Se dice hace mucho tiempo que este país no es viable mientras los intereses personales estén por encima de los colectivos; el bienestar personal sea prioridad que deje relegado al general; el orden institucional esté deslegitimizado por todos aquellos que quieren obtener beneficios para sectores muy reducidos de la población, como si solo a ese grupo le pertenecieran todas las posibilidades, para tener un mañana prometedor, con prosperidad, alejado de todas las crudas realidades que vivimos.
La prioridad ahora, es la de repensar: ¿En qué país vivimos? ¿Qué clase de sociedad tenemos? ¿Somos solidarios con nuestros compatriotas? ¿Nos interesa la problemática de los que nos rodean? ¿Trabajamos para construir un mundo mejor para todos, o solo para unos pocos? ¿Lo hacemos con codicia, selectividad e injusticia, olvidando la sociedad de la cual hacemos parte, sin que eso nos importe mucho?
No podemos seguir creyendo que se construye el futuro o que tendremos un mejor porvenir, si no iniciamos un cambio en lo personal y en lo social, que involucre a todos los sectores que viven en nuestra geografía, las personas, los conglomerados y las etnias, razas y poderes, para tener la oportunidad de pensar en la utopía realizable de una Colombia mejor, más amable, menos violenta, más incluyente, menos estigmatizadora, mucho más equilibrada y decente; un país mucho más justo y equitativo, infinitamente más generoso y amplio; una nación más preocupada por el bien común que ni discrimine, ni excluya, ni estigmatice o señale; que deje de ser arribista, interesada, desigual y tolerante con las injusticias que vivimos en nuestro cotidiano.
Esa Colombia es posible solo en la medida en la que todos y cada uno de los que hacemos parte de este país, nos comprometamos a ver y vivir la realidad de un mundo que cambia día a día, que no tolera más injusticias sociales, que no permite más discriminaciones por motivos distintos a esos en los que no podemos intervenir, ni cambiar a conveniencia, dictados por los azares de la naturaleza y la vida.
Tenemos que entender que los cambios incluyentes son aquellos que podemos darle los humanos a la vida, con nuestro manejo y actitud; esos que no están relacionados con la raza, ni con el poder económico, ni con las preferencia políticas, ni con la oportunidad de una educación excluyente que hemos tenido en un país que siempre ha sido desigual, insondablemente injusto, profundamente arribista, admirador de los privilegios de los poderosos, esclavo de todas las injusticias a las que estamos sometidos o que vemos cometer, sin que nos atrevamos a decir o a hacer algo. No hacemos nada, sólo porque estamos encadenados a unos yugos de poder y de violencia, que superan todos los límites de una sociedad decente, que están por encima de la preocupación por los otros, si, de todos los demás, haciendo que sea una prioridad real de vida y no un caso eventual que se hace por “caridad” o conveniencia.

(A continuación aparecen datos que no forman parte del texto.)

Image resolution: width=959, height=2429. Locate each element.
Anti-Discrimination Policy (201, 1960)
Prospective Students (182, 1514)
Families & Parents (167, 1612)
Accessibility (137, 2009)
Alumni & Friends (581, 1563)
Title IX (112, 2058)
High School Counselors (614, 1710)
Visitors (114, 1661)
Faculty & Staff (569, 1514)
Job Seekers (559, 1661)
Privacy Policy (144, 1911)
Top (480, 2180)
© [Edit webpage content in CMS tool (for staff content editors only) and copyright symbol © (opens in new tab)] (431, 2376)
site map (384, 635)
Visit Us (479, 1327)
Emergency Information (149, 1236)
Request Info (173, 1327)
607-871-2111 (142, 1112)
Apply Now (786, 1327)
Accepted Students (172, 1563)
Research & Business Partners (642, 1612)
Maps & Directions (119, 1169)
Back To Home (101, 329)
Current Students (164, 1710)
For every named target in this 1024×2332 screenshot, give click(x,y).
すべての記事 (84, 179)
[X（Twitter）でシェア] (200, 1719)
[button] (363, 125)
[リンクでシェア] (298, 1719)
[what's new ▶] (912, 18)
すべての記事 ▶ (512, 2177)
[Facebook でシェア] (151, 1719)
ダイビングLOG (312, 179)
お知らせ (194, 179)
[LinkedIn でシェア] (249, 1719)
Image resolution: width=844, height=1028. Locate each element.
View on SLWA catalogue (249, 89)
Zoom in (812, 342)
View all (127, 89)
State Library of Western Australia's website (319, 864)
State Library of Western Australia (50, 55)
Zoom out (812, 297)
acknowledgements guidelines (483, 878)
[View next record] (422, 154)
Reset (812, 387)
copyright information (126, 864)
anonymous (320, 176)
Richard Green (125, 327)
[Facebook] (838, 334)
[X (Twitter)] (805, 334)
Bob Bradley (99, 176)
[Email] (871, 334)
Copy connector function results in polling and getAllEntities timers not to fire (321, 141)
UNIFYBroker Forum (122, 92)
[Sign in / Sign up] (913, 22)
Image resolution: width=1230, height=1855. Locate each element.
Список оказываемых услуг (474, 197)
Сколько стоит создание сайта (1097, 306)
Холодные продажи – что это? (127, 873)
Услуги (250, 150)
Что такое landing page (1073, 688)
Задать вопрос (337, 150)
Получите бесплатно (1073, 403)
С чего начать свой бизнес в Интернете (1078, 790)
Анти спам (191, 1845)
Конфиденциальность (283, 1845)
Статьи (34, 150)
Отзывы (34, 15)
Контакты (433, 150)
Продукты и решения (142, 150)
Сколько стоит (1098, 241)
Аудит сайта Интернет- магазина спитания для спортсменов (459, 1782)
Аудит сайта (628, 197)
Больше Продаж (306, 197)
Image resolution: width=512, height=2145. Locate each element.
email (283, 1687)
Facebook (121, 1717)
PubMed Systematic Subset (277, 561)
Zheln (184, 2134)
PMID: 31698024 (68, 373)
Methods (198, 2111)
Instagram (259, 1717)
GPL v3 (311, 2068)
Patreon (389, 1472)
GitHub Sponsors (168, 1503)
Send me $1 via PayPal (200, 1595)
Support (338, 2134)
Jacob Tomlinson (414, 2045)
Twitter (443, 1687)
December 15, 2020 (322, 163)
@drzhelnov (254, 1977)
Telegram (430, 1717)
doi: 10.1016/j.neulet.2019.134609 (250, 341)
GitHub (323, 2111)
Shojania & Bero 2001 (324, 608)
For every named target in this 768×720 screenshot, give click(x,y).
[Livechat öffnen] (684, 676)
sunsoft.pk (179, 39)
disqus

En Colombia estamos hartos, completamente desilusionados, con la esperanza aparentemente perdida de tener un país decente y justo, en el que las personas de todos los niveles tengan su dignidad reconocida, sean los que reciban los beneficios de un manejo adecuado del Estado y sus diferentes instituciones; de la relaciones proactivas de una sociedad que sienta vergüenza de lo que pasa en nuestro acontecer, en nuestra realidad, sin que eso produzca una oleada de indignación, que esté dispuesta a luchar por los derechos que tenemos todos, sin exclusiones, sabiendo que una sociedad justa y en paz solo puede ser construida sobre las bases sólidas de la justicia social y de la inclusión.
Tenemos que acabar con todos los que de una u otra manera, hacen de este país un “platanal”, en el que la vida vale nada y la muerte vale menos. Debemos acabar con los poderes que se edifican con el auspicio de matones, de asesinos y de tramposos, de vivos y oportunistas, de desvergonzados y excluyentes, de personas carentes por completo del sentido de la solidaridad, que ni conocen, ni les interesa conocer lo que significa justicia social.
Comenzamos a hacerlo ya, o seguiremos estando destinados a distorsionar nuestro himno nacional, escribiéndolo así: “en surcos de dolores, el bien no germina ya”. “Del Orinoco el cauce, se colma de despojos; de sangre y llanto y un rio se colma de despojos, se mira allí correr. En Bárbula no saben las almas ni los ojos, si admiración o espanto, sentir o padecer”.
No podemos esperar más. Es ahora, oes nunca.